St. Louis patent attorney Matt Cutler was recently quoted in an article from The Patent Investor on the topic of the Court of Appeals for the Federal Circuit’s ruling in Aqua Products v. Matal. The article offers significant background and analysis on the matter, beginning with U.S. Patent No. 8.273,183 for a jet-propelled pool cleaner owned by Aqua Products. The patent was later the subject of IPR2013-00159 in which the Patent Trial and Appeal Board denied Aqua’s ability to amend its claims.
Lonkevitch claims that patent owners have complained since IPRs were first introduced that their inability to amend claims has been an unfair impediment to their ability to defend their patents.

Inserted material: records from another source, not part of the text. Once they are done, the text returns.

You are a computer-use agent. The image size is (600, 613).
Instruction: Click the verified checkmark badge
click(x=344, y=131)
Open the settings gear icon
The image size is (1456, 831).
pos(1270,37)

With the CAFC’s new ruling, however, patent owners may have a reason to be hopeful.
Explaining the stakes of the Aqua decision, Matt Cutler adds that only six IPR motions to amend claims were previously granted although there have been thousands of IPR proceedings. Furthermore, the statute and regulations only list three rather straightforward requirements for patent owners to make amendments valid:
- No new matter
- Relate to a ground in the IPR trial.
“Now, all the previous hurdles put in front of patent owners are gone,” Cutler says. “Meet the three above-listed requirements and the burden shifts to the petitioner to find new art, expert opinion, and/or other argument to prove the new claims are not patentable.”
Cutler goes on to call Aqua “a definitively pro-patent owner decision” and suggests that more amended claims should be expected to pass PTAB standards soon.